> [Text]

·····

As part of “The Future of Forensic Analysis” content series, Spectroscopy sat down with Glen P. Jackson of West Virginia University to talk about the historical development of mass spectrometry in forensic analysis.
Mass spectrometry (MS) is an analytical technique used in analytical chemistry and spectroscopy. It measures the mass-to-charge (m/z) ratio of ions to identify and quantify molecules in a sample (1). This method involves ionizing chemical compounds to generate charged molecules or molecule fragments, then measuring their m/z ratios. The resulting data, typically presented as a spectrum, provides detailed information about the molecular weight and structure of the analytes, making it a powerful tool for chemical analysis.
MS has been used in forensic and criminal investigations to analyze many substances. In particular, MS analysis has been used to study biological samples such as urine, hair, and blood to identify drugs and other toxic samples (1). MS can help uncover evidence in cases of poisoning or drug abuse.

·····

> [Entries supplied]

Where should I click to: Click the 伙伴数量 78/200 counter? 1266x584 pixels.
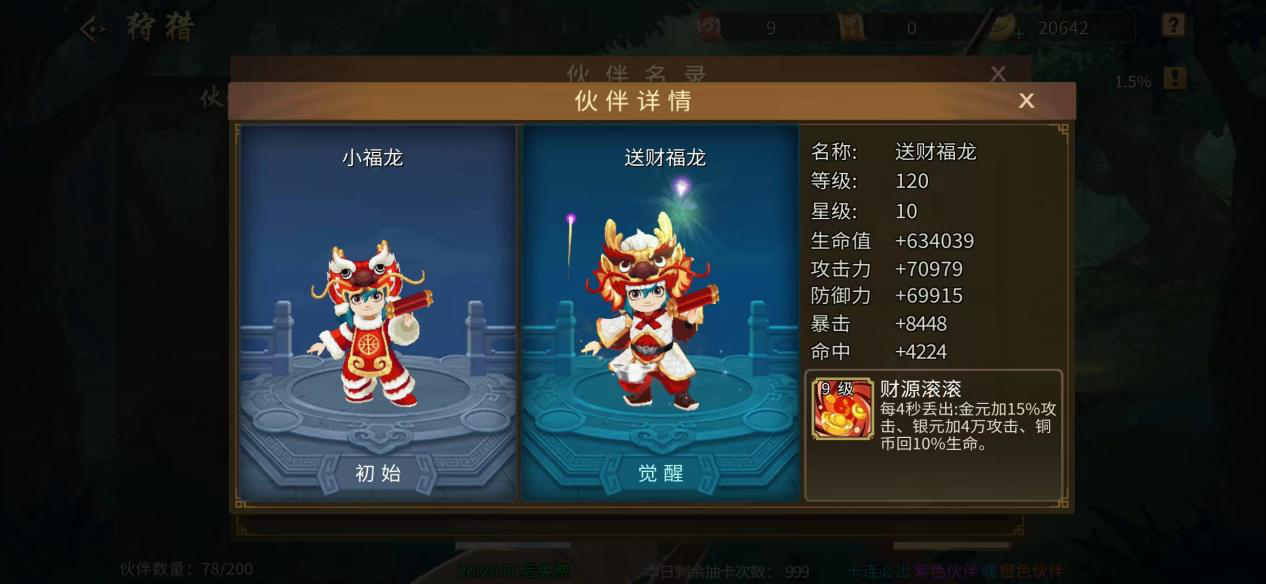click(186, 569)
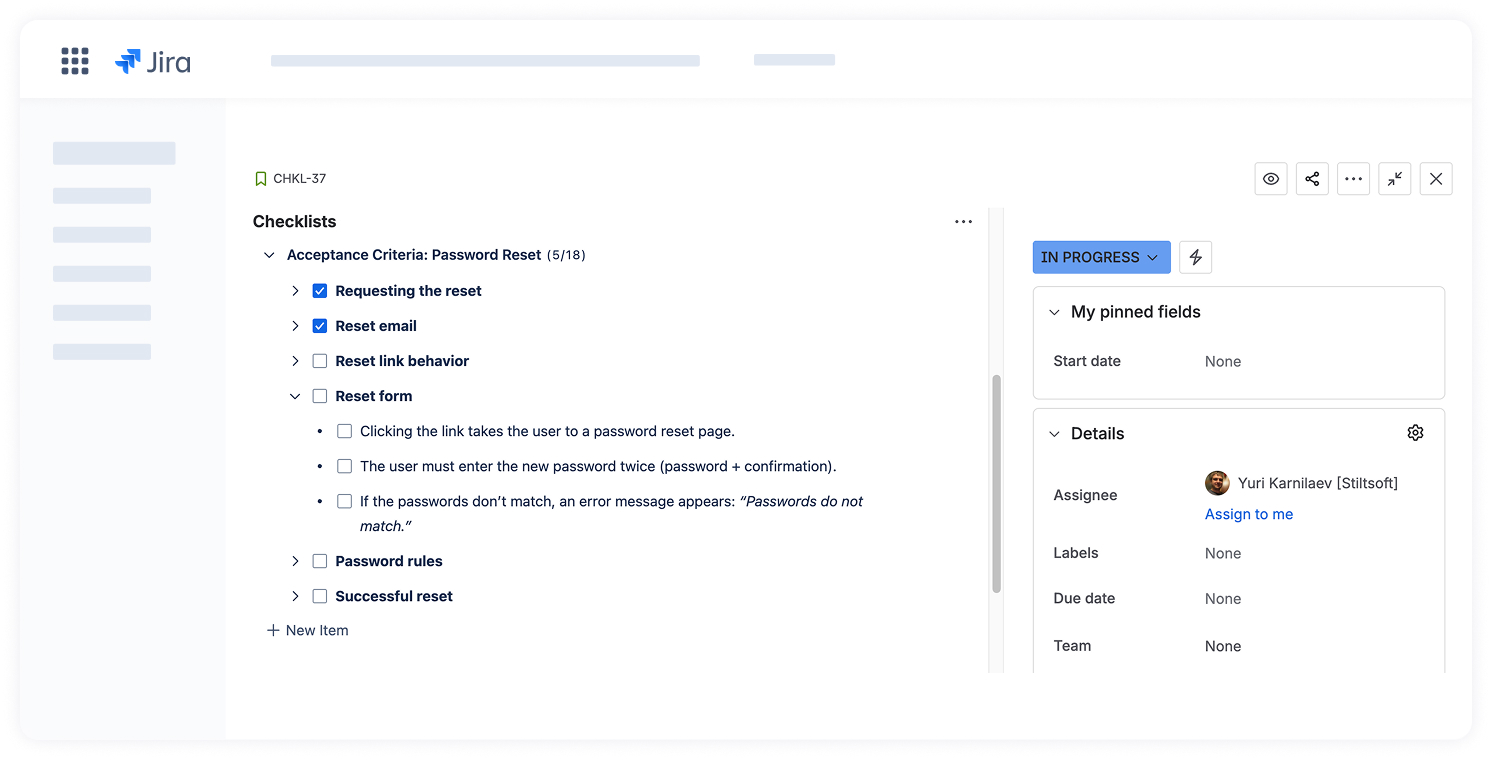1492x760 pixels.
Task: Open Details settings gear icon
Action: [x=1414, y=433]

·····

> [Your goal] Continue the text on mass spectrometry in forensic analysis from the point where it stops.

> [Answer box]
MS is also employed in the examination of environmental samples, such as soil and water, to detect pollutants and residues related to criminal activities. Furthermore, MS analysis contributes to uncovering biological evidence, including DNA and proteins, aiding in the identification of individuals and establishing connections between suspects, victims, and crime scenes (1).
Glen Jackson, a Ming Hsieh Distinguished Professor of Forensic and Investigative Science at West Virginia University, has been conducting extensive research in forensic analysis applications. Jackson earned his BS in Chemical and Analytical Science from the University of Wales Swansea, an MS degree in Analytical Chemistry from Ohio University, and a PhD in Analytical Chemistry from West Virginia University. After receiving his PhD, Jackson conducted his postdoc at Oak Ridge National Laboratory before starting his career as a member of the chemistry faculty at Ohio University. Following his tenure at Ohio University, he returned to West Virginia University, where he is currently exploring MS instrumentation development in forensic and biological applications.
As part of “The Future of Forensic Analysis” content series, we invited Jackson to talk about his laboratory group’s current research in forensic analysis. Our interview with Jackson covers a breadth of topics, including the historical developments of MS in forensic analysis, current research efforts in this field, and how the role of MS is currently evolving.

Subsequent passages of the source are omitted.